一方、白筋(速筋線維)はミオグロビンが少なく、見た目が白っぽいのが特徴です。速筋というくらいなので、素速い動き、瞬発的な力を発揮するのが得意で、ジャンプやダッシュなど短時間で大きな力を出す動作に使われます。

馬は長距離を移動する動物であり、持久的な運動を得意としています。そのため、赤筋の割合が多く、結果として馬肉は高たんぱく・低脂肪で、鉄分も豊富な赤身肉になるのです。

人間も一緒

人の身体も例外ではありません。赤筋、白筋の割合には個人差があります。例えば、長距離走の選手では赤筋が多く、瞬発的な力が求められる短距離走の選手では白筋が多いです。

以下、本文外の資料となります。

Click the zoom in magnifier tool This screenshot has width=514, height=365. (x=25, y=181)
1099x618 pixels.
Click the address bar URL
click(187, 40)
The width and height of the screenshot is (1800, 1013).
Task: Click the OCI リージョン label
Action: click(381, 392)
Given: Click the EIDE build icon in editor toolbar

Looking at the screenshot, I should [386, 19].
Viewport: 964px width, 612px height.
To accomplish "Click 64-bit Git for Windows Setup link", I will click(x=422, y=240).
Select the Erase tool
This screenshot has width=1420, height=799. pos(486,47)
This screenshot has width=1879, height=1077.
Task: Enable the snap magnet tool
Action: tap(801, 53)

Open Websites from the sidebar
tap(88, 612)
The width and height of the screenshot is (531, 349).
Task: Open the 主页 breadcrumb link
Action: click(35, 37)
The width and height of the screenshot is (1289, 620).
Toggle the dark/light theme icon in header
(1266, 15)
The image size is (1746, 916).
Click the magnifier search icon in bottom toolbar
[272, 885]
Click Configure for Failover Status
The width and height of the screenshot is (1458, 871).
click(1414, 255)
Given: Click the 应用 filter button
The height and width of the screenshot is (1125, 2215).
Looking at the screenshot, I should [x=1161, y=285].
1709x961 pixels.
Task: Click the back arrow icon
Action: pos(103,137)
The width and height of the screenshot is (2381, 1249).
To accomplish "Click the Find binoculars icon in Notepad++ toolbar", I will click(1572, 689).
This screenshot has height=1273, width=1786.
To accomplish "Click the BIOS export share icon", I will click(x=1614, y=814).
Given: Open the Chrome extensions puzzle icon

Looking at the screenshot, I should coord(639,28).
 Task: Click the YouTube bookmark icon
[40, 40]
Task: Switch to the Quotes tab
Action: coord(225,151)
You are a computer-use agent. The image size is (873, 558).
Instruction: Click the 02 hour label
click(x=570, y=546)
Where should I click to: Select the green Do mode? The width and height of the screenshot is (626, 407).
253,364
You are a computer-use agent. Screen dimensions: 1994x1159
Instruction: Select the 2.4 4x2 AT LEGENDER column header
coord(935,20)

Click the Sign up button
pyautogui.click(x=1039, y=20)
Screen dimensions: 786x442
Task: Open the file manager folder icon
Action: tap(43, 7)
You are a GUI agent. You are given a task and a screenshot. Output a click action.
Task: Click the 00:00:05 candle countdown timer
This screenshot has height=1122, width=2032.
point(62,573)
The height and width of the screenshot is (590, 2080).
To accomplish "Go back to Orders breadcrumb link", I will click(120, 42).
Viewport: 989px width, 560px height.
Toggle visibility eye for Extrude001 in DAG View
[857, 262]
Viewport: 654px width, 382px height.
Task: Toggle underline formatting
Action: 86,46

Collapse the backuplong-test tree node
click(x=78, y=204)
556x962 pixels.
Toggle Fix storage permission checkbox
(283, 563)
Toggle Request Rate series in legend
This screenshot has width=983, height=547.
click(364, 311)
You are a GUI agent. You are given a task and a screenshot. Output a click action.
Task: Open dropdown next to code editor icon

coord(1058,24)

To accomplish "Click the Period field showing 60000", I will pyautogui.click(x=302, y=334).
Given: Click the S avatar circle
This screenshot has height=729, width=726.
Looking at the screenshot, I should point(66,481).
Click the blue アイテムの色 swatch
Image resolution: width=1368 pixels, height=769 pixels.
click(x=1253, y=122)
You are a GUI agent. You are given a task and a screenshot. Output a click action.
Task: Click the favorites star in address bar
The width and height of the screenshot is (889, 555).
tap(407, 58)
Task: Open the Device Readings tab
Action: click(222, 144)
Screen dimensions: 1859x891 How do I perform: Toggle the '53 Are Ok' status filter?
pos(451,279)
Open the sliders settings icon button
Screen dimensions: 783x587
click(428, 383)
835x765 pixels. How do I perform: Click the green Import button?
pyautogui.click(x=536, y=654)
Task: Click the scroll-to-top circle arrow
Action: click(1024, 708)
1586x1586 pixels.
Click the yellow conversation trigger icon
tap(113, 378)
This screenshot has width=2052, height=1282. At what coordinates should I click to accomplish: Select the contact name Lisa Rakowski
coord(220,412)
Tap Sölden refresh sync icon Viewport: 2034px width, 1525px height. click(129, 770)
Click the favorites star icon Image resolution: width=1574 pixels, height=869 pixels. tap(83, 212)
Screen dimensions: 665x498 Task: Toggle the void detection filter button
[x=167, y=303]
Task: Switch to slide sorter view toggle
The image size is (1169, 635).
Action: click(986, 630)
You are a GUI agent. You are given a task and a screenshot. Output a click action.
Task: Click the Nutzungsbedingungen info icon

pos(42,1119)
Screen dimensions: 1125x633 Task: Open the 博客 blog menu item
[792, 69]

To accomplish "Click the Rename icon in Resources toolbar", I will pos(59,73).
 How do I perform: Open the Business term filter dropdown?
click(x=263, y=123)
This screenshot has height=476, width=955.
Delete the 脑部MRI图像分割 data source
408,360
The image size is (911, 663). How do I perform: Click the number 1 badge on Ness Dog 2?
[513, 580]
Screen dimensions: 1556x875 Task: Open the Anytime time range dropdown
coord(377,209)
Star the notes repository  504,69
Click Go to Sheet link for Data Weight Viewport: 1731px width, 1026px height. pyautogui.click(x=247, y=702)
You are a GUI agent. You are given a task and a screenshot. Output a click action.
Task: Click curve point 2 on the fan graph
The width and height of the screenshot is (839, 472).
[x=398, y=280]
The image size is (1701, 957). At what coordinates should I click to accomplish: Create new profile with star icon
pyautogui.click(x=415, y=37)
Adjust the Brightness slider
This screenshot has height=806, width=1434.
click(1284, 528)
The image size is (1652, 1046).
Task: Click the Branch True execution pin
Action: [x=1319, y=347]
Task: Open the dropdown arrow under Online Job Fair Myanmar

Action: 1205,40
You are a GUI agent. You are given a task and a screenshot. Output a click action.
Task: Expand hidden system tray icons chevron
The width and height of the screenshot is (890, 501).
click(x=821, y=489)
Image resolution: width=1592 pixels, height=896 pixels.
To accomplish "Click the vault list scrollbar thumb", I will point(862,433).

また、赤筋と白筋のバランスは不調に深く関わっています。例えば、姿勢不良や慢性的なコリは、赤筋がうまく働かず疲労しているケースも少なくありません。鍼灸治療では、こうした筋の血流や代謝を整え赤筋本来の働きをサポートすることを目的としたアプローチを行います。

食べ物から筋肉の性質に思いを巡らせると、自分の身体の使い方やケアのヒントも見えてきますね。馬肉を味わいながら、そんなことを考えた午年のひとときでした。